Fazit: Zuletzt wurden die Abflugverfahren über den Punkt LULUL hinaus zu den Endpunkten LOGDO und SUKIP weitergeführt und in Q‑Abflugverfahren umbenannt. Auf das Konfliktpotential hatte dies keinen Einfluß, weil der Verfahrensabschnitt bis LULUL unverändert geblieben ist. Auch bei den Q‑Abflugverfahren ist die Flugstrecke bis zum Konfliktbereich mit den Anflügen u. a. durch wesentlich früheres Abdrehen vor dem Ende der Startbahn im Vergleich zum Szenario ORG 4 erheblich kürzer. Bei einem Steigflug mit 610 ft/NM (10 %) überwinden die Abflüge pro Flugkilometer eine Höhendifferenz von 100 m. Somit wird der Punkt POBAM grundsätzlich 630 m niedriger erreicht, als es mit dem ursprünglich 6,3 km längeren Flugweg möglich und gemäß den Höhenvorgaben zwingend erforderlich wäre. Derartiges Abweichen vom Szenario ORG 4 läßt das nach der ersten Schnellzeitsimulation als zu hoch eingestufte und zwischenzeitlich abgesenkte Konfliktpotential wieder anwachsen. Ein Luftdruck über 1013 hPa und das Steigverhalten sowohl im langsameren Kurvenflug als auch bei höheren Temperaturen verschärfen diesen Mißstand, was nur lückenhaft Berücksichtigung fand. Folglich steht die uneingeschränkte und bevorzugte Nutzung der Abflugverfahren LOGDO 1Q und SUKIP 1Q deutlich der ordnungsgemäßen Betriebsdurchführung entgegen.

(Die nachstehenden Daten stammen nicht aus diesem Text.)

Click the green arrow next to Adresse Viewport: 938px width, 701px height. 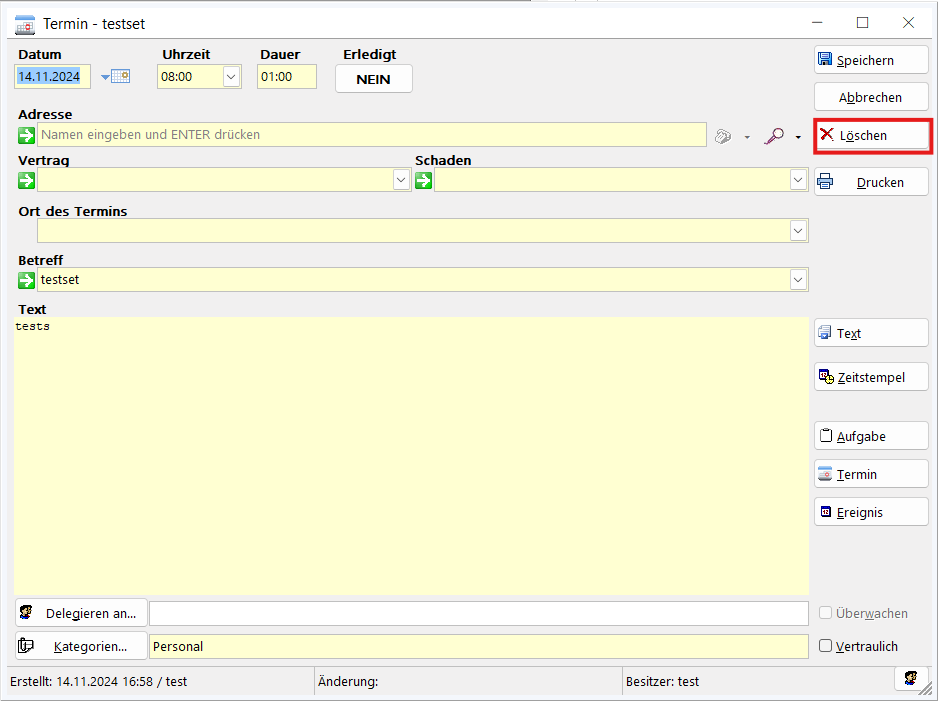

Im Gegensatz dazu werden beim BER DROps-Verfahren die Q‑Abflugverfahren nur bedingt genutzt. Piloten können einen Flugplan mit Q‑Abflugverfahren via POBAM aufgeben, erhalten damit aber erst eine Freigabe zum Start, wenn über Schönhagen keine potentiellen Konflikte im Kreuzungsbereich mit Anflügen erwartet werden. Deshalb muß die Platzkontrollstelle des BER (TWR Berlin) zunächst die Zustimmung der Anflugkontrollstelle (APP Berlin) zur Startfreigabe für ein kurzes Abflugverfahren einholen. Durch die Auflösung des Konfliktpotentials sind die Abflüge nicht mehr zu einem Steigflug mit mindestens 10 % (610 ft/NM) gezwungen und zum Nutzen der Anrainer und Luftfahrzeugbetreiber können vermehrt emmissionsarme Anflüge mit kontinuierlichem Sinken (CDA) durchgeführt werden. Zudem werden beim BER DROps-Verfahren die über Schulzendorf, Zeuthen, Eichwalde und Wernsdorf führenden Z‑Abflugverfahren nicht genutzt.